345 U.S. at 632 (citations and footnote omitted).
There is nothing here to stop the State of New York, under a new Commissioner of Corrections and Services, from recommencing disciplinary proceedings against any of the plaintiffs' class here. The disciplinary procedures and regulations of the State remain in force and would govern future proceedings. As said in Gray v. Sanders, 372 U.S. 368, 376, 9 L. Ed. 2d 821, 83 S. Ct. 801 (1963), "the voluntary abandonment of a practice does not relieve a court of adjudicating its legality, particularly where the practice is deeply rooted and long standing." Only a few days ago the Court said, "It is settled that an action for an injunction does not become moot merely because the conduct complained of has terminated, if there is a possibility of recurrence, since otherwise the defendants 'would be free to return to [their] old ways.'" Allee v. Medrano, 416 U.S. 802, 94 S. Ct. 2191, 40 L. Ed. 2d 566, 42 U.S.L.W. 4736, 4738 (1974).

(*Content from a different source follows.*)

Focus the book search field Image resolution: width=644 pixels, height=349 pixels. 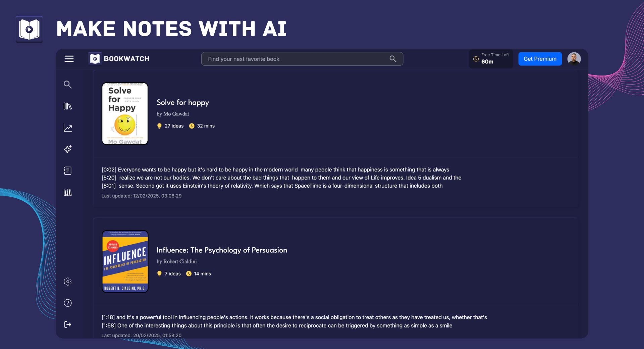point(295,59)
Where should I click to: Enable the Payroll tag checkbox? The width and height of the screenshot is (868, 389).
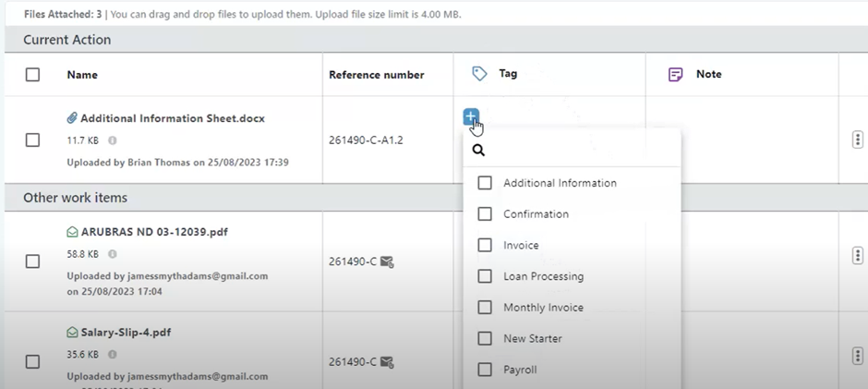485,370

Moreover, if what has happened in this court, see Nieves II dissent, supra, is any sample, this is precisely a case where the issues are "capable of repetition, yet evading review." Super Tire Engineering Co. v. McCorkle, 416 U.S. 115, 94 S. Ct. 1694, 40 L. Ed. 2d 1, 42 U.S.L.W. 4507, 4509 (U.S. Apr. 16, 1974), quoting Southern Pacific Terminal Co. v. ICC, 219 U.S. 498, 515, 31 S. Ct. 279, 55 L. Ed. 310 (1911). We still have a three-judge court procedure; I had always thought it was cumbersome, intricate and, as I said in a little piece, a "morass and mystery, if not miasma . . . ." Oakes, The Three-Judge Court and Direct Appeals to the Second Circuit, 48 St. John's L. Rev. 205, 210 (1973). In comparison to this direct appeal, at least, a straight three-judge court proceeding would have been streamlined.
I would, as the Nieves II dissent intimated, decide this case on the merits, and not -- in these days of burgeoning dockets and heavy case loads -- pass the judicial buck to another future panel. Accordingly, I dissent -- not with the "dismay" of Nieves II -- but with wonderment at having witnessed what turns out to be a Punch and Judy show rather than a momentous judicial struggle involving "grave constitutional issues" and yes, real live (and some dead) people.